* Written request
Copy the material word for word, from its first line up to and including the line with "coord(202,3)".
-- Start of Dataset rows --
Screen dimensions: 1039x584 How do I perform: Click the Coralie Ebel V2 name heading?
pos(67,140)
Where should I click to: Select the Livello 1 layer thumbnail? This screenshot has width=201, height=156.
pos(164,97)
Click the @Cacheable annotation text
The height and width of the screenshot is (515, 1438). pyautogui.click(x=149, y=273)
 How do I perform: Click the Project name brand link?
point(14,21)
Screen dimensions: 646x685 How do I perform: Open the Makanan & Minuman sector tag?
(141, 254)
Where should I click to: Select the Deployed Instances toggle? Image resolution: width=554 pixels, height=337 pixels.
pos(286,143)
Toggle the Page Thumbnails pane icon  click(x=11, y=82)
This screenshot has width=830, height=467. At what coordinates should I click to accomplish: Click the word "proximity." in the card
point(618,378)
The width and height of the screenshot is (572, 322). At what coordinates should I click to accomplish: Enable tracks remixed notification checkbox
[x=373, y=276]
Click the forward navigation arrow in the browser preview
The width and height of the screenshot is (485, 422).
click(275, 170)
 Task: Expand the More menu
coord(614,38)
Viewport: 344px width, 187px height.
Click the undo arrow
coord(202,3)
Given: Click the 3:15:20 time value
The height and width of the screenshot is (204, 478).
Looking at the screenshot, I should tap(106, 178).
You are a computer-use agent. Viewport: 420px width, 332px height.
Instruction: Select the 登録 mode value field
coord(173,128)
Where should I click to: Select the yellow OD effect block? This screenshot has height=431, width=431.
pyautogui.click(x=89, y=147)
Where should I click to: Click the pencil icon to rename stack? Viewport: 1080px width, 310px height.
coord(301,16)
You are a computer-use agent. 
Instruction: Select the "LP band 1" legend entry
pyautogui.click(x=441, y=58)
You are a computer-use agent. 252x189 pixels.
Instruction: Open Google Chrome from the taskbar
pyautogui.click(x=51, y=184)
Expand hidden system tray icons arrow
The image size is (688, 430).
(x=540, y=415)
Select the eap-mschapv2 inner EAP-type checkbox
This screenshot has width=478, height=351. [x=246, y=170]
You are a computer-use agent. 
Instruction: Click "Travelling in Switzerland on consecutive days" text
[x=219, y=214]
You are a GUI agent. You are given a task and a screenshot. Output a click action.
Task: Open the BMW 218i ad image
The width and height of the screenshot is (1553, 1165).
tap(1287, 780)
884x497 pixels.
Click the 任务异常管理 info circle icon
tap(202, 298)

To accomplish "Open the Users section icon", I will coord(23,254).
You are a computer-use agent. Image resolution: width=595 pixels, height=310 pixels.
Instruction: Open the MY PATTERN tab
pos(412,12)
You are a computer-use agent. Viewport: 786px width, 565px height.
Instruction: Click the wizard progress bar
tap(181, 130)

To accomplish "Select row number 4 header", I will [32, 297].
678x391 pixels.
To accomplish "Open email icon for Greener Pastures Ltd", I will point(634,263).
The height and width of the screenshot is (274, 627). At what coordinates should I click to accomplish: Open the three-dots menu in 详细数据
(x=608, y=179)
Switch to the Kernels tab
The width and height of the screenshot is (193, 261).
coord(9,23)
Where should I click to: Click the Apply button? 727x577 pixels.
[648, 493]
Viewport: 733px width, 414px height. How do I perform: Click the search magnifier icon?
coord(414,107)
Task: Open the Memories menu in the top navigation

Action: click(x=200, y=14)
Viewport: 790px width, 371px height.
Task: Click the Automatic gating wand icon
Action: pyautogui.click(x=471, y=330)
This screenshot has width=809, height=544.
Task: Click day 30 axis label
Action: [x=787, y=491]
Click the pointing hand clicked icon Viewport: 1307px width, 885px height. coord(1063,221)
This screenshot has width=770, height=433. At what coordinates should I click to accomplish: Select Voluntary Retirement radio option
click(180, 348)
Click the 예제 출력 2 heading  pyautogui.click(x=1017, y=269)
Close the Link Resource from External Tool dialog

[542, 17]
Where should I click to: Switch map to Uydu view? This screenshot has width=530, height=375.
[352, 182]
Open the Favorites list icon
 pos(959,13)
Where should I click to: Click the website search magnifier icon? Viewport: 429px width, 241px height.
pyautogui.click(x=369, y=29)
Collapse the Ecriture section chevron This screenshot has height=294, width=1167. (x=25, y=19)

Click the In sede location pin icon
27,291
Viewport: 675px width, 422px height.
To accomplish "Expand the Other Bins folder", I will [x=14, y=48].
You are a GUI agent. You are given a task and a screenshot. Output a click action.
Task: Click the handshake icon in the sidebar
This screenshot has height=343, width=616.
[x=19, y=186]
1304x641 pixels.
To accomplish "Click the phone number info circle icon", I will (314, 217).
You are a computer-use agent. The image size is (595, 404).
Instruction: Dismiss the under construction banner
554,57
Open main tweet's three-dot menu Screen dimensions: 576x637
-- End of Dataset rows --
* The output
Screen dimensions: 1039x584 How do I perform: Click the Coralie Ebel V2 name heading?
pos(67,140)
Where should I click to: Select the Livello 1 layer thumbnail? This screenshot has width=201, height=156.
pos(164,97)
Click the @Cacheable annotation text
The height and width of the screenshot is (515, 1438). pyautogui.click(x=149, y=273)
 How do I perform: Click the Project name brand link?
point(14,21)
Screen dimensions: 646x685 How do I perform: Open the Makanan & Minuman sector tag?
(141, 254)
Where should I click to: Select the Deployed Instances toggle? Image resolution: width=554 pixels, height=337 pixels.
pos(286,143)
Toggle the Page Thumbnails pane icon  click(x=11, y=82)
This screenshot has width=830, height=467. At what coordinates should I click to accomplish: Click the word "proximity." in the card
point(618,378)
The width and height of the screenshot is (572, 322). At what coordinates should I click to accomplish: Enable tracks remixed notification checkbox
[x=373, y=276]
Click the forward navigation arrow in the browser preview
The width and height of the screenshot is (485, 422).
click(275, 170)
 Task: Expand the More menu
coord(614,38)
Viewport: 344px width, 187px height.
Click the undo arrow
coord(202,3)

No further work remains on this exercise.